TEXT SECTION:

I’m afraid that I’m a little late in making an introduction. I’ve already posted in a few threads, so please forgive me for coming to this community backwards. Please feel free to refer to me as SFG for short. The name I chose is based on the fact that I believe the old saying about every fat person having a thin one on the inside screaming to get out is backwards. I think far more people are thin with a fat one screaming to get out. I’m trying to shut her up and keep her inside, essentially.
I’m 45 years old and am American, but currently reside in an Asian country. I’ve been surrounded by thin people who show little or no restraint in regarding my bulky body as an object of amusement for a good many years. That is part of what has contributed to my problem as it stands today, but I’ve actually been overweight my entire life. I started out as a thin kid, but became “the fat kid” in class around the age of 12 and just got fatter and fatter until my junior year of college. At that point, I pulled my act together, quit eating fats, red meat, sugar, etc. and started exercising 90 minutes a day 5 days a week. In a year and a half, I lost a great deal of weight and kept it off for about 2 more years before some life changes set me down a path to regaining.
This is therefore my second serious attempt to lose weight. I’ve had half-hearted attempts and failed many times, but this time is “for real”. My approach is to attempt to understand the factors that lead me to become a compulsive and binge eater. I think that the psychology of why I’m like this is very important to understand, as is the biology. I think part of what caused me to regain the weight that I lost in college was the fact that I never dealt with the root causes of my problems. I had discipline without insight, and I actually never controlled my eating in a sustainable way. I lost weight before by exercising and trimming the worst foods, but I still ate too much.
I don’t know what my current weight is, and I have no interest in weighing myself at this early stage. I’d guess I’m between 300-350 at this point. For the past 4 months, I’ve been making a transition to help me get on the path to better eating habits and losing weight. I’ve been monitoring my progress by my clothes and observations. I’m avoiding the scale mainly because I believe it’d be a de-motivational tool at this point for me. I don’t think micro-monitoring would really suit my temperament.
By my estimate, I’d guess that I’ve lost about 40 lbs. at this point by portion reduction, gradually introducing calorie counting (starting with one day of counting, then two, then three, now everyday). No foods are off-limits for me, and I’ve overcome all of the “triggers” for the most part at this point. I’m not perfect, but I’m getting better. I've been talking on occasion about my efforts, my past, etc. on a personal blog, screamingfatgirl.blogspot.com.
I have serious back pain, so it’s difficult to exercise much. I’ve been attempting to walk everyday and have gone from being unable to walk 5 minutes without pain to being able to walk about 40 minutes. I still have discomfort, but am getting stronger. Strong exercise is, however, out of the question at this point.
Beyond that, I’ll say that I’m married to an incredibly loving and supportive man and work part-time from home. I worked full-time for about 15 years, but quit due to undiagnosed clinical depression that I have since recovered from.
I’m sorry that I’m not better at this sort of introduction, but I want to say that this community is very impressive in its capacity to show warmth and kindness to each other.

MATERIAL SHOWN:
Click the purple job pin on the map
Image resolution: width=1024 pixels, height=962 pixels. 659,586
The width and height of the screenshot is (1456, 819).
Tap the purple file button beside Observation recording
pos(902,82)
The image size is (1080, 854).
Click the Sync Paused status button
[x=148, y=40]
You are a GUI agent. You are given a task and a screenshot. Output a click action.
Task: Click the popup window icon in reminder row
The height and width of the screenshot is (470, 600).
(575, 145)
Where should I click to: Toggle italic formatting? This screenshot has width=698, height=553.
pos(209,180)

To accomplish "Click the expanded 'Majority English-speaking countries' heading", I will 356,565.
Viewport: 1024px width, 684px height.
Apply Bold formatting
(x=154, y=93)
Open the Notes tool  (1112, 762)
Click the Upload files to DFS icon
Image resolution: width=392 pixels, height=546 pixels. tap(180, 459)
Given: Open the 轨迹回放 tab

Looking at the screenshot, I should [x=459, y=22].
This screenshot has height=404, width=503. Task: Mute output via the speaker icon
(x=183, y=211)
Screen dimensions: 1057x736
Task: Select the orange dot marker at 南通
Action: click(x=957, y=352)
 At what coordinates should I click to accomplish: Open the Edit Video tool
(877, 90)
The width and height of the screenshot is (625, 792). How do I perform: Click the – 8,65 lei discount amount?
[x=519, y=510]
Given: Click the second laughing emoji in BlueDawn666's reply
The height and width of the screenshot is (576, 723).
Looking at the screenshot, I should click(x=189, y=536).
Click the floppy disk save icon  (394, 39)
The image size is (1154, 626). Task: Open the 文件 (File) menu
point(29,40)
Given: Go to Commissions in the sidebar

EXERCISE DIRECTIONS:
Do these statements agree with the weight-loss introduction? For each, answer yes or no and quote the deciding words of the introduction. (a) In college, the writer exercised 90 minutes a day, 5 days a week. (b) The writer weighs regularly to track progress. (c) The writer treats some foods as off-limits. The entries come from a separate source.

RESPONSE FOR THIS EXERCISE:
(a) Yes: "started exercising 90 minutes a day 5 days a week"
(b) No: "I have no interest in weighing myself at this early stage"
(c) No: "No foods are off-limits for me"